You might not think you need a sweater or jacket in a tropical country like Thailand. Thailand seems to have a love for air-conditioning, however, which can make being indoors rather chilly. Buses, minivans, and trains can also be colder than you would expect. Pack at least one lightweight sweater or jacket and have it handy when using public transportation. You might also feel the benefit if you’re spending hours hunting for bargains in large malls. Additionally, some areas in Thailand can actually get pretty cold in the cool season, especially destinations in the north. In Loei province, for example, temperatures can dip to zero degrees Centigrade! Mountain areas tend to be cooler than other places, and even the islands can feel chilly come evening time, especially after a day in the hot sun.

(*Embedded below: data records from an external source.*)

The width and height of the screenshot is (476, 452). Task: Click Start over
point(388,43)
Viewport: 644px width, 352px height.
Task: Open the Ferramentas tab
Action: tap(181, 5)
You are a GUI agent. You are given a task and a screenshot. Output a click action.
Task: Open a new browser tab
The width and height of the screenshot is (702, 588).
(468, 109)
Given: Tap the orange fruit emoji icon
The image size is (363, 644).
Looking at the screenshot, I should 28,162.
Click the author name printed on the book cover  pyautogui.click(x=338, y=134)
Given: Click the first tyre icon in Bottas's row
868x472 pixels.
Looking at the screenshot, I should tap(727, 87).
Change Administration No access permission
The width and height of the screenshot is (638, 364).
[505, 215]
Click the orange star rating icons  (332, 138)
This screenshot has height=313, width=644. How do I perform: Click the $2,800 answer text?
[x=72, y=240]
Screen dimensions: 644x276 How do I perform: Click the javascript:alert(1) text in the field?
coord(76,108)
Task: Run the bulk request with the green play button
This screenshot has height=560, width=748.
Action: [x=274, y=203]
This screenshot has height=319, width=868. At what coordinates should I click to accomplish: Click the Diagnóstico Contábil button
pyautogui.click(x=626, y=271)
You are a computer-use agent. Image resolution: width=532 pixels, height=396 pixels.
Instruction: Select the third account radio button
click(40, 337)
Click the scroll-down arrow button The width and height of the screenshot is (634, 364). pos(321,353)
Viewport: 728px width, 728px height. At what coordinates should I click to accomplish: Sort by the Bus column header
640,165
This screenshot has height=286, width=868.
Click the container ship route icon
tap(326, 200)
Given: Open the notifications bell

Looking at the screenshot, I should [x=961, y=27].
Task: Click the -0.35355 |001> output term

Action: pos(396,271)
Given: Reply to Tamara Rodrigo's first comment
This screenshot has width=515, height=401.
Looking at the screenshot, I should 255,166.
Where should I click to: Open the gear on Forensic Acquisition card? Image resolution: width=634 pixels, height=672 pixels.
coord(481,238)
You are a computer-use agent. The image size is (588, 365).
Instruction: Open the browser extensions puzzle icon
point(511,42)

There are many places in Thailand where you need to take off your shoes before entering. Temples are a prime example, though some government buildings, shops, museums, and other establishments also make visitors remove their footwear; wearing shoes that are easy to slip on and off can be really convenient for days of cultural sightseeing. If you’re going trekking, however, sturdy boots or trainers are recommended. Flip flops don’t really offer the best grip for scrambling up waterfalls or protection when hiking through jungles. Keep in mind too that flip flops can be lethal during the rainy season! Planning on visiting one of Bangkok’s swanky sky bars or high-class restaurants? You’ll need smart shoes. Think about your preferred activities when packing your footwear.
Of course, you’ll also need to think about your clothing choices when visiting Thailand. Many cultural sites won’t allow people inside if they are seen as being improperly dressed. As a general rule, wear clothes that cover your shoulders and reach to at least your knees, when visiting temples, major museums, and similar. Steer clear of see-through clothes too. Carrying a sarong or scarf can be a great way to cover shoulders and wear as a wrap-around scarf. Attitudes towards dress are fairly relaxed nowadays in areas that see a lot of tourists, but if you head into more rural areas you should dress fairly modestly to avoid causing embarrassing to both yourself and to locals. Another golden rule to remember: beachwear is only for the beach!
Keep these tips in mind when travelling around Thailand and have a fantastic time in the Land of Smiles.